• [Exercise objective]
From the records below, please repeat exactly the line that has "Switch to Individual Responses tab", the line that has "Image resolution: width=1328", and every line between them, and nothing else.

Records to use Block Start

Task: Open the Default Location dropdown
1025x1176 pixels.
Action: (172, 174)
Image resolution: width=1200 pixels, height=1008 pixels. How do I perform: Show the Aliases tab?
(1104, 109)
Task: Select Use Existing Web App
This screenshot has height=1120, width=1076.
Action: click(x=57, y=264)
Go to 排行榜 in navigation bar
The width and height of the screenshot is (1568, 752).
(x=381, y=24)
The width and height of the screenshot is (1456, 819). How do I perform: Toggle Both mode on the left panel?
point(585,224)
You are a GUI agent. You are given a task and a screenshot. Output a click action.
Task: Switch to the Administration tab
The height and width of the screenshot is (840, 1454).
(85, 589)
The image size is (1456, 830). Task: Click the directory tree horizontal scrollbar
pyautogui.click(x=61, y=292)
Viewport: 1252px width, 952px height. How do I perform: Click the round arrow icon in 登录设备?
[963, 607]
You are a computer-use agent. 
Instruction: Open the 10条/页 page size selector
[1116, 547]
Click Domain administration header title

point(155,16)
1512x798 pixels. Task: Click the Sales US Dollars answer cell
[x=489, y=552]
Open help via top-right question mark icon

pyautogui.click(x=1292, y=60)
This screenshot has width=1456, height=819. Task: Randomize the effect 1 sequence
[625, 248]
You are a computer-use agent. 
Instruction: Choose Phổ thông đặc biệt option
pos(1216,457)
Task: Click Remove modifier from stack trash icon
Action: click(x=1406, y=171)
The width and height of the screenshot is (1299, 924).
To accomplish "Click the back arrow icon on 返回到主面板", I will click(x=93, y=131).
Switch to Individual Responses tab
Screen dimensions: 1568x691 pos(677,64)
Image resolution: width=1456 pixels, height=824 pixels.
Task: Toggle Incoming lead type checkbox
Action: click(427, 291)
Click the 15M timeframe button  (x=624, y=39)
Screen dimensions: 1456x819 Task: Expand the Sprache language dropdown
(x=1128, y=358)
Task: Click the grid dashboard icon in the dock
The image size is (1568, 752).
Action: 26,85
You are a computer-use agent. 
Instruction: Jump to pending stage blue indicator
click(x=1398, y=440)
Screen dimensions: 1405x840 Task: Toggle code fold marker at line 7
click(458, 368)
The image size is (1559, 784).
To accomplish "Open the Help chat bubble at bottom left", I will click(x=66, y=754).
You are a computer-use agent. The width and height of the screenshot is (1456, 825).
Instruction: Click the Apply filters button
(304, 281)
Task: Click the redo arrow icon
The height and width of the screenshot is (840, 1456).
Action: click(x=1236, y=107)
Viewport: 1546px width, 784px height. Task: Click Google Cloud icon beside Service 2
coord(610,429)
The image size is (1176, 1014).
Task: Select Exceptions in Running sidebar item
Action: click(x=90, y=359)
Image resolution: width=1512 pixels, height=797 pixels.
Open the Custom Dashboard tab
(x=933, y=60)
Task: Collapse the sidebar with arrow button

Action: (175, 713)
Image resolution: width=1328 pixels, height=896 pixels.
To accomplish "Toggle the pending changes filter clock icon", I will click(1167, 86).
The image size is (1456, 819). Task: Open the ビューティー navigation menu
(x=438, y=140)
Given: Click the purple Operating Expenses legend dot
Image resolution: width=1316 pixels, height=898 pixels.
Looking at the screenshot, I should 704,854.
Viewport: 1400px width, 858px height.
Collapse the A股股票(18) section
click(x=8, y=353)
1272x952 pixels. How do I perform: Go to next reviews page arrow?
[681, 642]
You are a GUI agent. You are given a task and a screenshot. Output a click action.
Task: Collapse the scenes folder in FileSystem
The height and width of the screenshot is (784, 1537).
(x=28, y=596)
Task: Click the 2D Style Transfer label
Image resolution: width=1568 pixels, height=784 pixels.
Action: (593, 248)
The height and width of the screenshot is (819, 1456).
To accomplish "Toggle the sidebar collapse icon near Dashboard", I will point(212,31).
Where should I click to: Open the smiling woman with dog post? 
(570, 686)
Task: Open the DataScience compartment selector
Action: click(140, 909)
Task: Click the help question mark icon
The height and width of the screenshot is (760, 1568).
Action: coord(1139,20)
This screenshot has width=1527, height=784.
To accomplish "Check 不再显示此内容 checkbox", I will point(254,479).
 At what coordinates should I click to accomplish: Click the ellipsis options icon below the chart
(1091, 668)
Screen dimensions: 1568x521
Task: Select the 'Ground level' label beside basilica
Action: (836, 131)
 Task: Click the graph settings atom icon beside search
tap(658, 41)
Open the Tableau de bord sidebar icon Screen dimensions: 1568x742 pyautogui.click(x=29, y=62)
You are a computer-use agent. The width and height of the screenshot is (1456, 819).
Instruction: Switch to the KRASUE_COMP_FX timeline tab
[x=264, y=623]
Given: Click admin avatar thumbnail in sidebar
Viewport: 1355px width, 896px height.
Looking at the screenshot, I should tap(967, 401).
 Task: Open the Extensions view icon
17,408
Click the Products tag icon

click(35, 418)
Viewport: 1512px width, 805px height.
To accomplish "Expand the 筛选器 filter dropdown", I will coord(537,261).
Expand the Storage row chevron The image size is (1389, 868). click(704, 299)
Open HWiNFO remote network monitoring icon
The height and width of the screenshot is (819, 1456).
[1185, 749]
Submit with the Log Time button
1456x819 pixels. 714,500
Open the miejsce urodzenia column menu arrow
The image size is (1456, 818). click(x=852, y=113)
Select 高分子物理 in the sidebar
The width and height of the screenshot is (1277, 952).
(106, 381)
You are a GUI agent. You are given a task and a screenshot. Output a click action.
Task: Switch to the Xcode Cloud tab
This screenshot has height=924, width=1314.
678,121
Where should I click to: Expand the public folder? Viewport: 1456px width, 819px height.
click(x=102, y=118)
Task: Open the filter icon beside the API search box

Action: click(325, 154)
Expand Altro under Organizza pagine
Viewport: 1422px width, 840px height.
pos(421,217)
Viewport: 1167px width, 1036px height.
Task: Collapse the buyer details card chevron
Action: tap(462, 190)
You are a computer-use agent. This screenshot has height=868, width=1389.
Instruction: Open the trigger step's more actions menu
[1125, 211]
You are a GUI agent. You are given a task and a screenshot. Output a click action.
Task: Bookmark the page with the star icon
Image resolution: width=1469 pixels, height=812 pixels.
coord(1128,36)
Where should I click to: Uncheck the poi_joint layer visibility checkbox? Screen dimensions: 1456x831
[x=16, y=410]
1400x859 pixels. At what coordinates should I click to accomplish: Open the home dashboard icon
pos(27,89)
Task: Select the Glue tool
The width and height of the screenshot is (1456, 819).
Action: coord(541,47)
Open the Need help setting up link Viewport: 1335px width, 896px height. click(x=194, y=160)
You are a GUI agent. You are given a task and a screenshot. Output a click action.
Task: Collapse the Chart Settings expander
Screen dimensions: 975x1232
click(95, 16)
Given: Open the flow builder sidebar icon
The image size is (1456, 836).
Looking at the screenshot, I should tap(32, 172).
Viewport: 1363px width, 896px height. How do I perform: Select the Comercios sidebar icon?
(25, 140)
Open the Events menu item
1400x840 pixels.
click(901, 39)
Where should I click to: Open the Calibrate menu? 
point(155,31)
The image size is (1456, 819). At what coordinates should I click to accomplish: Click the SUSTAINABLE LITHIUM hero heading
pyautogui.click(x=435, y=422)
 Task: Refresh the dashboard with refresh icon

Records to use Block End

• [Output for this exercise]
Switch to Individual Responses tab
Screen dimensions: 1568x691 pos(677,64)
Image resolution: width=1456 pixels, height=824 pixels.
Task: Toggle Incoming lead type checkbox
Action: click(427, 291)
Click the 15M timeframe button  (x=624, y=39)
Screen dimensions: 1456x819 Task: Expand the Sprache language dropdown
(x=1128, y=358)
Task: Click the grid dashboard icon in the dock
The image size is (1568, 752).
Action: 26,85
You are a computer-use agent. 
Instruction: Jump to pending stage blue indicator
click(x=1398, y=440)
Screen dimensions: 1405x840 Task: Toggle code fold marker at line 7
click(458, 368)
The image size is (1559, 784).
To accomplish "Open the Help chat bubble at bottom left", I will click(x=66, y=754).
You are a computer-use agent. The width and height of the screenshot is (1456, 825).
Instruction: Click the Apply filters button
(304, 281)
Task: Click the redo arrow icon
The height and width of the screenshot is (840, 1456).
Action: click(x=1236, y=107)
Viewport: 1546px width, 784px height. Task: Click Google Cloud icon beside Service 2
coord(610,429)
The image size is (1176, 1014).
Task: Select Exceptions in Running sidebar item
Action: click(x=90, y=359)
Image resolution: width=1512 pixels, height=797 pixels.
Open the Custom Dashboard tab
(x=933, y=60)
Task: Collapse the sidebar with arrow button

Action: (175, 713)
Image resolution: width=1328 pixels, height=896 pixels.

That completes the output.